Blind pools are risky because “the commercial market is in abysmal shape” and investors are worried the economic recovery will sputter amid high unemployment, said Robert Edelstein, a professor specializing in real estate at the University of California at Berkeley’s Haas School of Business.

The U.S. employment picture showed signs of improvement in January, with the jobless rate unexpectedly falling to 9.7 percent from 10 percent the previous month, the Commerce Department said Feb. 5. Unemployment touched a 26-year high of 10.1 percent in October.

Commercial real estate transactions declined 64 percent last year to $52 billion, data from researcher Real Capital Analytics Inc. show.

Distressed ‘Overhang’

Sales of commercial mortgage-backed securities, or CMBS, fell to $12.2 billion in 2009 from a record $237 billion in 2007, removing a major source of financing for building owners, according to JPMorgan Chase & Co. in New York, the second- largest U.S. bank. Delinquencies for loans packaged into CMBS rose to a record 6.5 percent in January from 1.5 percent a year earlier, Trepp LLC, a New York-based research firm, said Feb. 1.

Only 14 percent of an estimated $150 billion in distressed U.S. commercial real estate has been taken back by lenders, according to Jessica Ruderman, director of research services at New York-based Real Capital.

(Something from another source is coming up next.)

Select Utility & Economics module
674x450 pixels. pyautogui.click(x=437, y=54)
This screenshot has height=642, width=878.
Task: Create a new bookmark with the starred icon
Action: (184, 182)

“There’s an overhang of real estate that no one is quite sure what will happen with,” Edelstein said. “The market is starting to recognize the complexities of owning troubled real estate.”

Ziman and Callahan sold their companies a year before the collapse of subprime residential mortgages led to the worst financial crisis since the 1930s and a more than 40 percent decline in commercial property values from their 2007 peak.

Beating REIT Index

Ziman, 67, was chairman of Arden Realty when Fairfield, Connecticut-based General Electric Co. agreed to buy it for $3.2 billion in December 2005. Arden, which Ziman founded in 1990, had 116 office properties with 18.5 million square feet in Southern California.

The Los Angeles-based company went public in October 1996 and returned 326 percent to shareholders, including dividends, through the announcement of the GE deal, according to a Dec. 18 IPO prospectus filed by Ziman’s new company, Halvern Realty Inc. That compares with a 237 percent return by the MSCI US REIT Index.

Halvern, based in Los Angeles, is seeking to raise as much as $400 million, according to its filing with the U.S. Securities and Exchange Commission. The company intends to buy and manage Southern California office properties and will be organized as a real estate investment trust. REITs must distribute at least 90 percent of their taxable income to shareholders, and don’t pay corporate taxes on that amount.

Zell’s CEO

Callahan, 59, was chief executive officer of Chicago-based Trizec Properties from 2002 until it was bought for about $9 billion by New York-based Brookfield Properties Corp. and Blackstone Group LP of New York in October 2006. He was CEO of billionaire Sam Zell’s Equity Office Properties Trust, also in Chicago, from 1997 to 2002.

Under Callahan, Trizec returned 189 percent, compared with a 125 percent gain by the REIT Index, according to a Dec. 11 prospectus by his new company, Callahan Capital Properties Inc. Equity Office returned 89 percent while he was in charge, twice the rate of the index.

Callahan’s REIT plans to buy prime office properties initially in Boston, Los Angeles, New York, San Francisco, Seattle and Washington, according to its filing. The Chicago- based company may raise as much as $500 million in the IPO.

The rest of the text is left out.